The only vessel, indeed, that any way approached her was a large brig which, as my friend Woodrow had told me the day before, was a privateer that was being fitted out by certain gentlemen and merchants of Bristowe for work against the French. The Bristowe merchants had suffered great losses from the depredations made on their ships by French corsairs. Many a vessel loaded with a rich freight of sugar, or tobacco, or other produce of the colonies, had fallen a prey to the enemy, who swooped out of St. Malo or Brest, as Woodrow said, and snapped up our barques almost within sight of their harbor. ’Twas not to be wondered at that those who had suffered in this way should make reprisals.
The Sans Pareil had such a fascination for me (never having seen a king’s ship before) that I was only awakened to the passage of time by the crying out of my stomach. I had promised Mistress Perry, the widow with whom I had taken up my abode, that I would return punctually at noon for my dinner, and now the church clocks (no less than my hunger) told me it was long past that hour. She would be mightily vexed, and the joint would be burned black, and I neither wished to offend her nor to eat cinders. So I now hurried away as fast as my legs would carry me, and soon came to the footpath leading to Clifton.
As I turned the corner by Jacob’s Well, I stepped hastily aside to avoid a man who was coming fast in the opposite direction.
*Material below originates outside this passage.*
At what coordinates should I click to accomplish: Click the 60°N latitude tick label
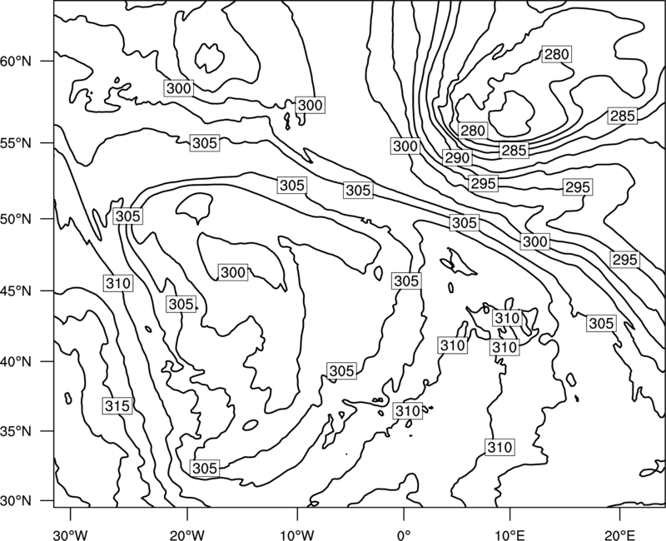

He also moved at the same moment, and, as I have often known to happen at such sudden encounters, the very movements made to prevent the collision brought it about. We both moved to the same side, and jostled each other, and I, being the more weighty of the two, gave him a tough shoulder and well nigh upset him.
“Clumsy h—” he was beginning, but he got no further, and ’twas well he did not, for if he had uttered the word “hound” that had all but come to his lips he would scarce have gone on his way without my mark upon him. But he did not say it, being indeed startled out of his self possession. No doubt he had as little expected to see me as I to see him: it was Cyrus Vetch.
We both turned after jostling each other. The impulse seized me to take him by the neck and drub him for his rascally dealing with Mistress Lucy—and to settle at the same time some little private scores of my own. But he was in truth so pitiful a creature, and looked so scared, that I let him alone; besides I felt that I might one day have a greater account to pay off, to which settlement Dick Cludde must be a party.
He on his side, to judge by his pale cheeks, expected a rude handling, and when he found that I made no movement towards him, a look of relief crossed his countenance, followed by an expression which at the moment I was unable to fathom. Then, as by mutual consent, and without having exchanged a word, we turned our backs on each other and went our several ways.